Die Applecommunity ist sauer über die Kampagne, der Öffentlichkeit gefällt sie zumindest. Das Video wurde bei Youtube bereits über 10 Millionen Mal geklickt und vielfach verbreitet. Mit dem Vorläuferspot „Next Big Thing“ hat Samsung bereits vor einem Jahr einen echten Viralerfolg verbuchen können.

Werbestrategie nach Applevorbild

Samsung geht mit der Kampagne aber auch ein Risiko ein. Bisher konnte nicht nachgewiesen werden, dass derart vergleichende und gegen den Konkurrenten gerichtete Werbung in der Technologiesparte erfolgreich sind. Apple selbst hat den Grundstein für vergleichende Werbung gelegt.
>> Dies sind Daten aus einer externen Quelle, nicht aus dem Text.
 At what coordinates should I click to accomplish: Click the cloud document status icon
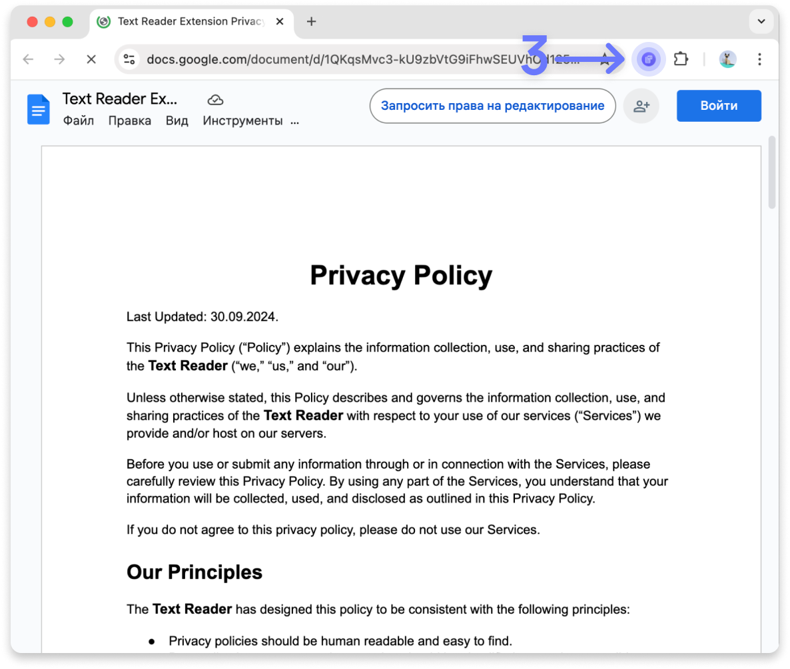point(215,100)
Als sich Apple zum ersten Mal als Marke definieren wollte, produzierte das Unternehmen die Kampagne „1984“ mit der das damals junge Unternehmen den damaligen Marktführer IBM als starres, kreativloses Unternehmen dargestellt hat.
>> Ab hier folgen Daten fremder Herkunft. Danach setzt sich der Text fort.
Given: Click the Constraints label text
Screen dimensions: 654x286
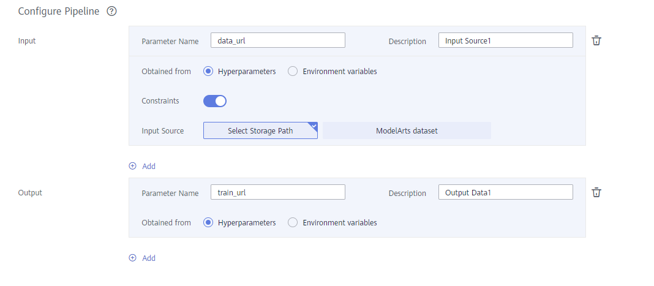Looking at the screenshot, I should [x=160, y=101].
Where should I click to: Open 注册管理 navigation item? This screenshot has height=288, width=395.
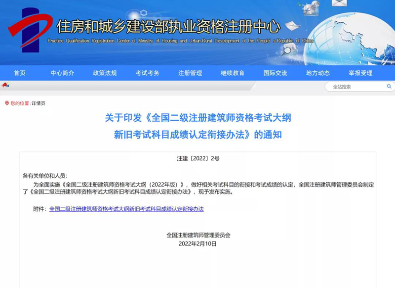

Dass sich Samsung über Apple und seine Kunden lustig macht, ist im Prinzip nichts Neues. Allerdings ist diese Werbekampagne deutlich härter als die Vorgänger und wird intensiver geschaltet. Samsung schlägt mit dem direkten Vergleich in die Kerbe, in die auch Journalisten, die Techbranche und Analysten nach der Vorstellung des neuen iPhones geschlagen haben.

Abkehr vom Irrglauben

Bereits während der iPhone Präsentation wurde deutlich, dass das neue Modell zwar konkurrenzfähig ist, nicht aber neue Maßstäbe setzen kann. Einige Features wie die Bezahlfunktion, die Samsung bereits hat, hat Apple nicht zu bieten. Schnell war klar, die Entscheidung für ein Apple-Handy bleibt auch in Zukunft so etwas wie eine Glaubensfrage. Die Kampagne „It doesn’t take a Genius“ setzt genau hier an. Nüchtern soll in der Printkampagne gezeigt werden, dass Samsung mehr zu bieten hat. Im TV Spot soll den Applefans ihr Irrglaube dann emotionaler und fast schon zynisch vorgespiegelt werden.
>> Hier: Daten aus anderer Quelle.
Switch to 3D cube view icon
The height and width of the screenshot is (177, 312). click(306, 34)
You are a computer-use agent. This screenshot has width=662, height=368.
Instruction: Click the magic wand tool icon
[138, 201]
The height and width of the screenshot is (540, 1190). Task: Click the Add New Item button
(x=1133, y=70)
Der Werbekrieg wird aber schon längst nicht bloß von den Konzernen geführt. Die Unternehmen können sich auf ihre Fans verlassen. Die Marketer von Samsung und Apple müssen im Prinzip nur eine Idee liefern, den Rest machen die Markencommunity. Sie weiten die Kampagne aus, liefern neue Ideen und verbreiten die Ergebnisse. So auch jetzt. Apple-Fans haben sofort reagiert und ihre eigene Anzeige veröffentlicht. Der Produktvergleich aus Sicht der Apple-Jünger stützt sich vor allem auf das angeblich geklaute Design und technische Spezifikationen.

Nokia schaltet sich ein

Auch Nokia schaltet sich in den Werbekrieg ein und hebt die Vorteile des Lumia gegenüber dem iPhone in den Vordergund. Auf Twitter posteten die Finnen unter dem Hashtag #switchtolumia, das Lumia 920 biete kabelloses Aufladen, einen auch mit Handschuhen bedienbaren Bildschirm und eine einzigartige Kamera. Besonders die Betonung der Kameraleistung irritiert, denn dafür wurde Nokia bereits mit irreführender Werbung abgestraft. Es konnte nachgewiesen werden, dass Beispielbilder mit denen Nokia geworben hatte, nicht mit einer Lumia geschossen worden sind.

Auch der Hashtag #changetolumia hat bereits Kritik hervorgerufen. Im Zentrum stand der bisher unbekannte Releasetermin des Lumia. Dennoch macht es Sinn für Nokia, sich in den Werbestreit mit einzuklinken und somit zu demonstrieren, dass es mit den beiden Marktführern mithalten kann. Neueste Gerüchte sagen, Anfang November sei Nokia soweit das Lumia auf den Markt bringen zu können. Das dürfte für das Weihnachtsgeschäft gerade noch reichen. Über den Erfolg von Lumia dürfte vor allem der Preis entscheiden.